Novel 1,3-benzoxazine monomers with ortho -imide and benzocyclobutene functionalities, o HPNI-abcb and o PP-abcb, have been successfully synthesized via Mannich condensation using ortho -imide phenols, 4-aminobenzocyclobutene and paraformaldehyde as starting materials. The chemical structures of synthesized monomers have been confirmed by nuclear magnetic resonance (NMR) spectroscopy, Fourier transform infrared spectroscopy (FT-IR) and elemental analysis . The structural characterization indicates the presence of isomerism in o HPNI-abcb while no such mechanism can be observed in o PP-abcb. The polymerization behaviors of o HPNI-abcb and o PP-abcb have also been systematically studied using differential scanning calorimetry analysis (DSC) and in situ FT-IR. DSC thermograms show three and two separated exothermic peaks for o HPNI-abcb and o PP-abcb, respectively. The difference in exotherms clearly indicates different polymerization mechanisms are involved in the polymerization process of each benzoxazine . Combined with the variations of characteristic bands during curing process in FT-IR spectra, differentiated multiple polymerization mechanisms rather than a single polymerization mechanism as traditional 1,3-benzoxazine resins have been proposed for both benzocyclobutene-containing benzoxazines.
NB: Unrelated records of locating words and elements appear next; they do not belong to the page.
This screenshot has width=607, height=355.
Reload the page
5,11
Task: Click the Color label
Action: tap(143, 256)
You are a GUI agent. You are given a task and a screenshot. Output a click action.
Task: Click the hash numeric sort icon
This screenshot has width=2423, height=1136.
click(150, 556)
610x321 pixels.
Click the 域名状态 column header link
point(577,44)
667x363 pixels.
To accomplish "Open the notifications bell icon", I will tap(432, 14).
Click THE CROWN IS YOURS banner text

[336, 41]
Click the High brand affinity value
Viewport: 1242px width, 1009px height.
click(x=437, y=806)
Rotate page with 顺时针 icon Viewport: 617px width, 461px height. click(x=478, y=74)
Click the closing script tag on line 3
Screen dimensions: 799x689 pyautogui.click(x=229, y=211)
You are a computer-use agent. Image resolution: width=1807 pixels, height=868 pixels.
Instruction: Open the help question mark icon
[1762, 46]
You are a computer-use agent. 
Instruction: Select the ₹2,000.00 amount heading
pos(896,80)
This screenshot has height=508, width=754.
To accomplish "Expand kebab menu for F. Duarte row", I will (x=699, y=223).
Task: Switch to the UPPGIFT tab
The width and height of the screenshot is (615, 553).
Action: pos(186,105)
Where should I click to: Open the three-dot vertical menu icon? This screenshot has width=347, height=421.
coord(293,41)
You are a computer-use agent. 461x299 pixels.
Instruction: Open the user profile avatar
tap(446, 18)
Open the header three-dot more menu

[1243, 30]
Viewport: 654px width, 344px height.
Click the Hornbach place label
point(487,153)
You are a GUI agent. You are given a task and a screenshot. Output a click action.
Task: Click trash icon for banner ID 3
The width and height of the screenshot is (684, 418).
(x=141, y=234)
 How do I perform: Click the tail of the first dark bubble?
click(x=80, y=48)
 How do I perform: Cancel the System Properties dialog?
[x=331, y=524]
Moreover, thermal gravimetric analyzer (TGA) and the microscale combustion calorimetry (MCC) are used to evaluate the thermal stability and flammability of their corresponding thermosets . Notably, the resulting thermoset derived from o HPNI-abcb shows excellent thermal stability with T d5 of 405 °C and T d10 of 448 °C, while the thermoset based on o PP-abcb exhibits YC 800 value greater than 60%. Furthermore, both thermosets also possess outstanding flame retardancy in the absence of any antiflammable additives with heat release rate values of 23.5 and 22.1 J/(gK) for poly( o PP-abcb) and poly( o HPNI-abcb), respectively, evidencing their great potential application in high-performance fields.